:: Trecho da fonte ::
▬▬▬
Por Renato Santana, Assessoria de Comunicação – Cimi
Lideranças do povo Terena peticionaram no Supremo Tribunal Federal (STF) pedido de nulidade de decisão da 2ª Turma da própria Corte que inutiliza a Portaria Declaratória da Terra Indígena Limão Verde, localizada no município de Aquidauana, Mato Grosso do Sul. Os Terena alegam que não foram chamados para discutir, no processo judiciário, a legitimidade do título de propriedade “em terras que, imemorial e atualmente, são suas e por isso a comunidade é imediatamente afetada pela decisão”, conforme os argumentos da petição. Na decisão da Corte, tutela e marco temporal aparecem como justificativas para a desclassificação da portaria. Na prática, o Judiciário corrobora para a inexistência da comunidade Terena.
A petição chega ao STF num momento de grande turbulência política no país, com 16 políticos ruralistas indiciados pela Suprema Corte com indícios de envolvimento em esquema de corrupção na Petrobras. A própria bancada parlamentar a qual estes deputados e senadores investigados fazem parte tenta, mais uma vez, aprovar a Proposta de Emenda à Constituição (PEC) 215, cuja Comissão Especial, arquivada em dezembro do ano passado, foi reaberta na última terça-feira, 17. Por conta disso, a semana tem sido de intensa mobilização indígena em Brasília. Na foto, indígenas Guarani e Kaiowá comem terra, na frente do STF, em ritual pela demarcação dos território tradicionais no Mato Grosso do Sul.
Se o país aparentemente está parado, a luta por suas terras não. A ação judicial dos interessados em inutilizar a portaria da Terra Indígena Limão Verde percorre as instâncias do Judiciário há alguns meses. Antes de chegar ao STF, passou pela Justiça Federal do Mato Grosso do Sul, onde foi indeferida pela falta de provas e argumentos jurídicos. Os autores apelaram ao Tribunal Regional Federal (TRF) da 3ª Região, e também perderam, inclusive no Recurso Extraordinário. Depois de três reveses, os autores seguiram ao STF, com êxito.
O relator do processo é o ministro Teori Zavaski, para quem os Terena e os advogados do Conselho Indigenista Missionário (Cimi) argumentam que a votação das condicionantes da Terra Indígena Raposa Serra do Sol foi um divisor de águas na análise das demandas de demarcação dos territórios tradicionais. Seja pela tese do marco temporal, ou até mesmo a compreensão de que os indígenas ainda são tutelados. Entendimentos oscilantes, ultrapassados. No artigo 232 da Constituição Federal está escrito: “Os índios, suas comunidades e organizações são partes legítimas para ingressar em juízo em defesa de seus direitos e interesses, intervindo o Ministério Público em todos os atos do processo”.
▬▬▬
:: Dados ::
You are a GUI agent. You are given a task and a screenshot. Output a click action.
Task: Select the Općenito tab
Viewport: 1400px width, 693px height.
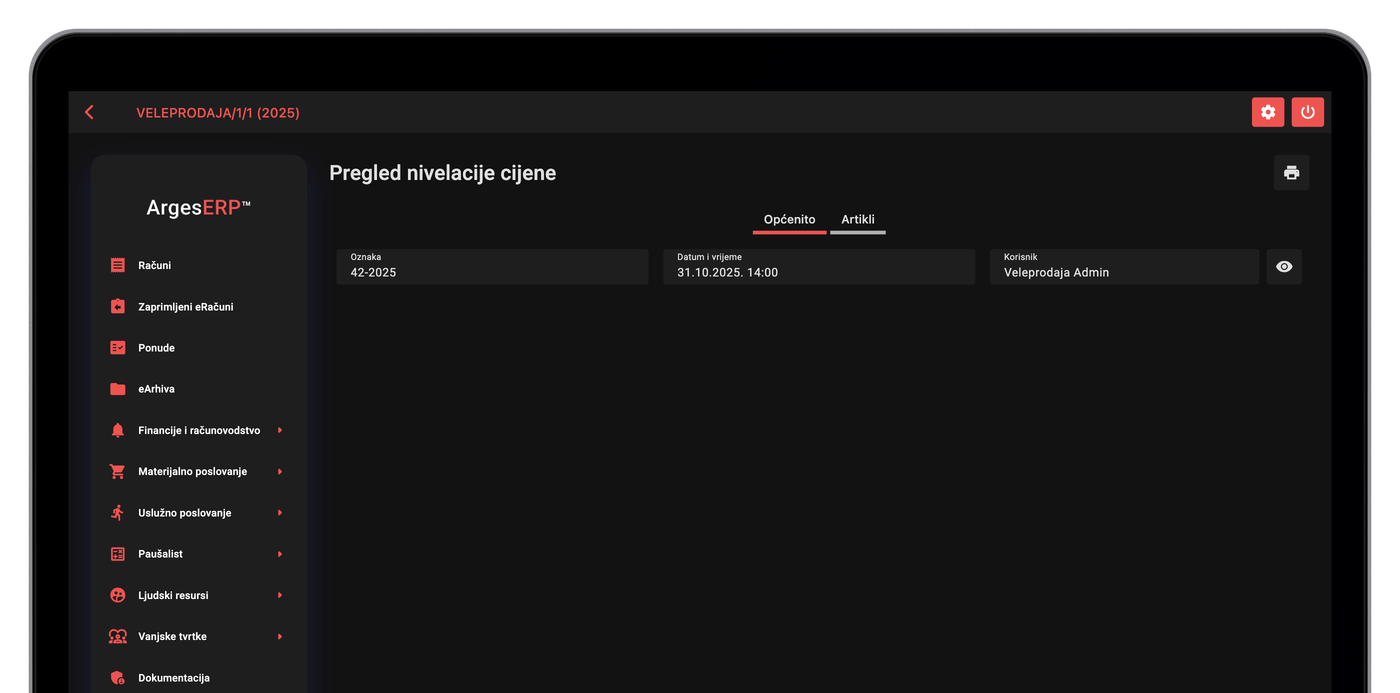pyautogui.click(x=790, y=220)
▬▬▬
:: Lista de tarefas ::
[1] Traduza para o inglês esta frase do trecho da fonte: "Depois de três reveses, os autores seguiram ao STF, com êxito."
[2] Reescreva em forma de lista o parágrafo do trecho da fonte que começa com "Se o país aparentemente está parado", preservando os fatos principais.

:: Respostas ::
[1] After three setbacks, the plaintiffs took the case to the STF, successfully.

[2]
- A ação judicial que busca inutilizar a portaria da Terra Indígena Limão Verde percorre as instâncias do Judiciário há alguns meses.
- Na Justiça Federal do Mato Grosso do Sul, foi indeferida por falta de provas e de argumentos jurídicos.
- No Tribunal Regional Federal da 3ª Região, os autores também perderam, inclusive no Recurso Extraordinário.
- Depois dessas três derrotas, os autores recorreram ao STF e tiveram êxito.